Well, just as you’re contemplating that, A Tale Of Two Sisters hits you with a quantum narrative twist, and pulls you right through the looking glass. This sixth screen adaptation of the South Korean folktale Rose Flower, Red Lotus is smart, novel and radically fragmented with a disquieting, unhinged temporal structure. Indeed, aside from the opening scene wherein a psychiatrist refers to institutionalised Su-Mi as Hong Reon (the Korean for Red Lotus – the Buddhist symbol for passivity that transcends the human condition – Ha! Korean irony…) even a native would hardly recognise the source material.

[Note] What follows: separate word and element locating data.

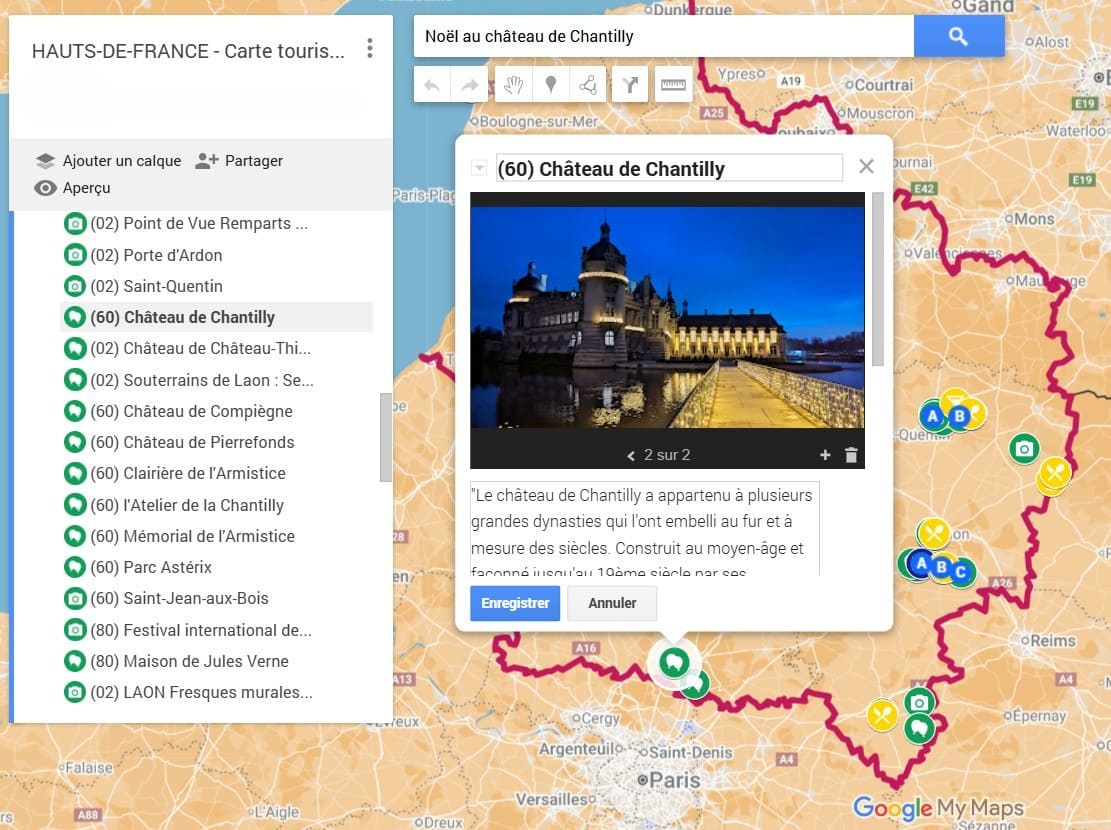Select the measure distances ruler tool
The width and height of the screenshot is (1111, 830).
(672, 84)
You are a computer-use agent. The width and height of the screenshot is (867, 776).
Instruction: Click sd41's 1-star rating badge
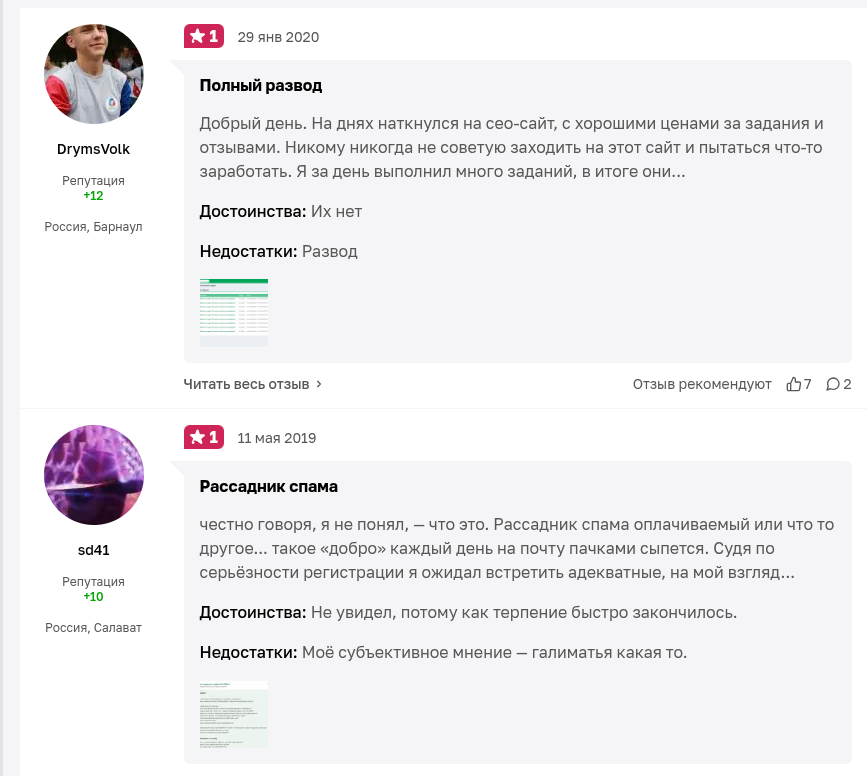click(x=204, y=438)

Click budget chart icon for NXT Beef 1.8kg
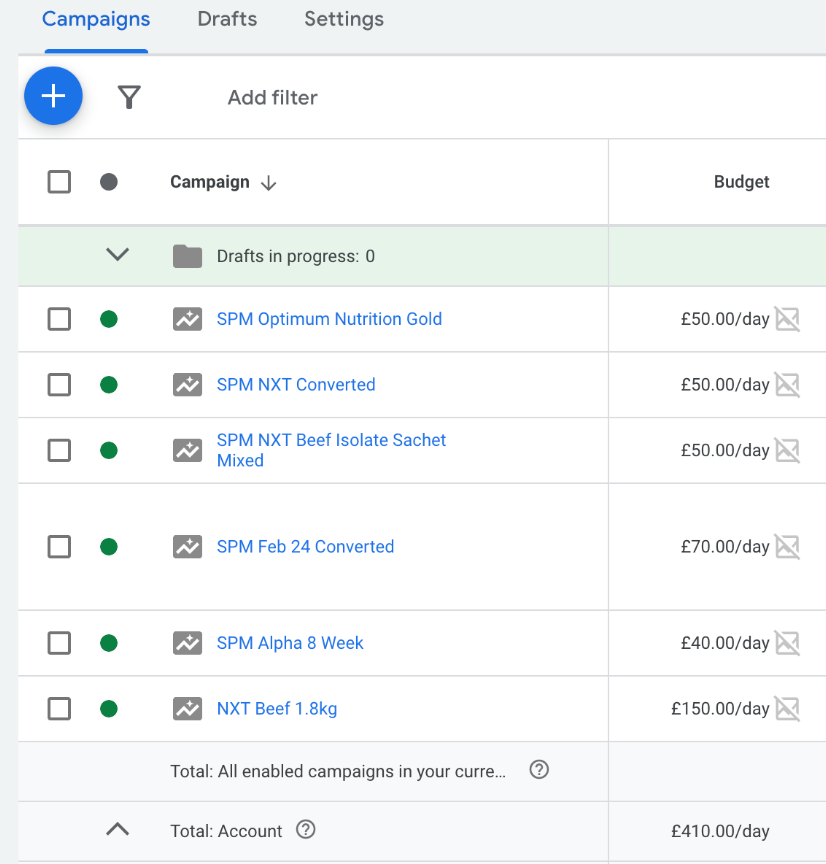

This moving, compellingly melodramatic and scary-as-hell movie is held together by an uncannily impressive performance from the gorgeous Lim, and superbly oppressive atmospherics. As with Repulsion or The Shining, the house itself functions as a character decked out in glorious décor gothique – imagine if Ruby Gloom went to the Laura Ashley Victoriana department – and made even spookier by sublime levitating camerawork that suggests a weasel lurks under every cocktail cabinet. Heavens, even the wallpaper is the most sinister ornamentation since they stopped making that beige and green fabric stuff in the seventies.
It all adds up to the most manipulative and terrifying thing to emerge from Korea since the Great Leader. A minor classic. See it before Hollywood fucks up the remake.